__Aim of the task__
Write out everything in the post-modernism text from "We might ask" down to "is... not objective.", word for word.

__Provided text__
•••

Skeptical philosophies (such as post-modernism) exist only to the degree that the skeptics ignore, evade, or are ignorant of this fundamental aspect of knowledge (that it can't be refuted).  It really is very curious how a philosopher can dedicated an entire theory to describing how knowledge is not possible, yet that philosopher never sees the contradiction in claiming to have such knowledge.  We don't need to fall for this, but unfortunately we are subject to its effect in post-modern writings. And more than anything else, we are subject to it when post-modern thinkers attempt to explain what post-modernism is.

But before we get to any of this, let us first administer a post modernism test. This test will indicate to what extent you are open to understanding post-modernism. The test below presents two sequence of numbers. Choose the list that seems to make the most sense.

A:   4, 7, 3, 8, 5, 1, 9, 2, 6
B:   1, 2, 3, 4, 5, 6, 7, 8, 9

If you chose A, you can stop reading now. This choice is the post-modernist choice. If an unordered list of numbers makes as much sense to you as an obviously ordered list, then you will not find post-modernism hard to understand.

If you chose B, then you might be confused by post modernism. Read on.

Returning to the two kinds of errors referred to above, let us continue.


Post-modernists don't believe in objective knowledge. They believe that knowledge isn't based in reality, but rather, that knowledge is the name given to the stories (narratives about the world) that people tell themselves and each other. As such, these stories are conditioned by personal bias and cultural conditioning. These stories are true for a person, or for a people, but they are not true of the world. Unfortunately, this comes across as a simple case of skepticism being repacked for modern times.

In its basic form, skepticism is the assertion that knowledge is not possible. The root of this belief, from the time Plato, all the way to last Tuesday, is the desire to define knowledge in absolute terms. But for absolute human knowledge to exist, we would have to be all knowing and infallible. But that is not the nature of human consciousness. We are not all knowing and infallible, and therefore absolute human knowledge is a meaningless category.

We might ask if absolute NON-human knowledge could exist. To assumes that, we would have to identify some form of consciousness that was all-knowing and infallible. There is no such thing. People have supposed that supernatural gods are all-knowing and infallible, but their existence is as yet unproven.

The fact that absolute knowledge doesn't even apply to humans is pretty obvious. So what do we do with this conclusion? To some, this is clear evidence that humans cannot really know things, and so the only conclusion is that whatever humans claim to know is simply subjective and relative... that is... not objective.

•••

(Rows of pointing data)

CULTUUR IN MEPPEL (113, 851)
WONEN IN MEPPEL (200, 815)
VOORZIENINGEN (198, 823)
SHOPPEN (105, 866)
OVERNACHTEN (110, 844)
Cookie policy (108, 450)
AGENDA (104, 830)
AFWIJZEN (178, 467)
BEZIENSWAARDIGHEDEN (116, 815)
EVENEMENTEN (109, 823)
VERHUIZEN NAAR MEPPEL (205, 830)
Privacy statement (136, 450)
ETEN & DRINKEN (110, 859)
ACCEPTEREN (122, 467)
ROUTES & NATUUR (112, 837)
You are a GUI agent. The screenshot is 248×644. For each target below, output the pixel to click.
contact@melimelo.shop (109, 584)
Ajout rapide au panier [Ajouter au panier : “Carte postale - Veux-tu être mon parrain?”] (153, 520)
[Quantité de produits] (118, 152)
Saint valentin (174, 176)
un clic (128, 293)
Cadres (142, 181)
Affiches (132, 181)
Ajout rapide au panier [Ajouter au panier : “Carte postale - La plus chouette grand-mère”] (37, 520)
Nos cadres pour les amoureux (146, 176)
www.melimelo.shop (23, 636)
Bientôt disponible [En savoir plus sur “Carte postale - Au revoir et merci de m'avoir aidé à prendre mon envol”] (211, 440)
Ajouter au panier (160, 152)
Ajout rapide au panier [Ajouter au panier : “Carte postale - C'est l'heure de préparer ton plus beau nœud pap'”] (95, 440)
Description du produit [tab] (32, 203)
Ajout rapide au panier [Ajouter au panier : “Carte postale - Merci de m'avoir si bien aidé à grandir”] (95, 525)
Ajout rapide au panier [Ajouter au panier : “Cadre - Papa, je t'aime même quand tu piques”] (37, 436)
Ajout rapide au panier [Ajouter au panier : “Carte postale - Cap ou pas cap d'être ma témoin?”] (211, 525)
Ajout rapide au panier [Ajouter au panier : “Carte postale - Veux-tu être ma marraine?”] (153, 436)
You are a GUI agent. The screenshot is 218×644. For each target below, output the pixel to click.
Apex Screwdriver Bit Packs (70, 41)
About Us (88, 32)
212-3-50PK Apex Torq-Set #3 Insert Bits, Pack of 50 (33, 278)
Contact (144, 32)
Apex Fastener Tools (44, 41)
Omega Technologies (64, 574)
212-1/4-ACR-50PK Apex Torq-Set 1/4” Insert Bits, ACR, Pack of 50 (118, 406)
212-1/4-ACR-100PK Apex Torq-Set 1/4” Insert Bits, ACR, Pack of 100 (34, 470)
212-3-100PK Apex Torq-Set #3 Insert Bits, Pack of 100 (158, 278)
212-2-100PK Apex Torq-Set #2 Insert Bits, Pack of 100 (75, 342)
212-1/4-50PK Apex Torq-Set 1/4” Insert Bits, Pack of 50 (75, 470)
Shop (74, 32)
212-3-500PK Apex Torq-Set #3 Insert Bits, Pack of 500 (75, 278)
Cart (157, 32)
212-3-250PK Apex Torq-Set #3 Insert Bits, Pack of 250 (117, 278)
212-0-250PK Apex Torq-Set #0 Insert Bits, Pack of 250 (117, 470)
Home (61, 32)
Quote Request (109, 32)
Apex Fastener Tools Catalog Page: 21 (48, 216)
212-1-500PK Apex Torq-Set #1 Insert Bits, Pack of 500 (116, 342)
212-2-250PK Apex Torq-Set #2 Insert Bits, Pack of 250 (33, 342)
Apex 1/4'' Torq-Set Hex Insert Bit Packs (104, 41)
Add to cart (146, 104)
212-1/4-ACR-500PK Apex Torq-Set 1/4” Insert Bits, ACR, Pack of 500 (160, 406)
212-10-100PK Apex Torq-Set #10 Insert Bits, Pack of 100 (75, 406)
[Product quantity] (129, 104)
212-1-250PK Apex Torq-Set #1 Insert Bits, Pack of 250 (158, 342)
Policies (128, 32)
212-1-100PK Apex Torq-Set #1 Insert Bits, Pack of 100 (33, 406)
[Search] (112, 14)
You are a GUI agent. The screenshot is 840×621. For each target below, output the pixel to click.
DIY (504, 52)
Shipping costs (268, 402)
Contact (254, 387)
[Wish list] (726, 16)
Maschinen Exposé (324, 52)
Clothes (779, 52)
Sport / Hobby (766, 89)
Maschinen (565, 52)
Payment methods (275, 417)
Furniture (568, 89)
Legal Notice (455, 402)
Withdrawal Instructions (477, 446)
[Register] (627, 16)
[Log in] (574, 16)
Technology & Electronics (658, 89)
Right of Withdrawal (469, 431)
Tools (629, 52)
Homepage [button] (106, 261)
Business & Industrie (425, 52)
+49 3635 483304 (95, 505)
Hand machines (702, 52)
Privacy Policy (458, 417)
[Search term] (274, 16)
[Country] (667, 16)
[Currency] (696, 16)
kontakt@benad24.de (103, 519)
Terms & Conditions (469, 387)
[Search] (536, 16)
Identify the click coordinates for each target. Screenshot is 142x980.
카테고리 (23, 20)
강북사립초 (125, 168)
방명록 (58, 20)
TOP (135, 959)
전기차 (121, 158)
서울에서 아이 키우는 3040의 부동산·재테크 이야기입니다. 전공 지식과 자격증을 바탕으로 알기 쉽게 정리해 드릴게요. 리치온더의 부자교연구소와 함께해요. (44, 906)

•••

__Result for this task__
We might ask if absolute NON-human knowledge could exist. To assumes that, we would have to identify some form of consciousness that was all-knowing and infallible. There is no such thing. People have supposed that supernatural gods are all-knowing and infallible, but their existence is as yet unproven.

The fact that absolute knowledge doesn't even apply to humans is pretty obvious. So what do we do with this conclusion? To some, this is clear evidence that humans cannot really know things, and so the only conclusion is that whatever humans claim to know is simply subjective and relative... that is... not objective.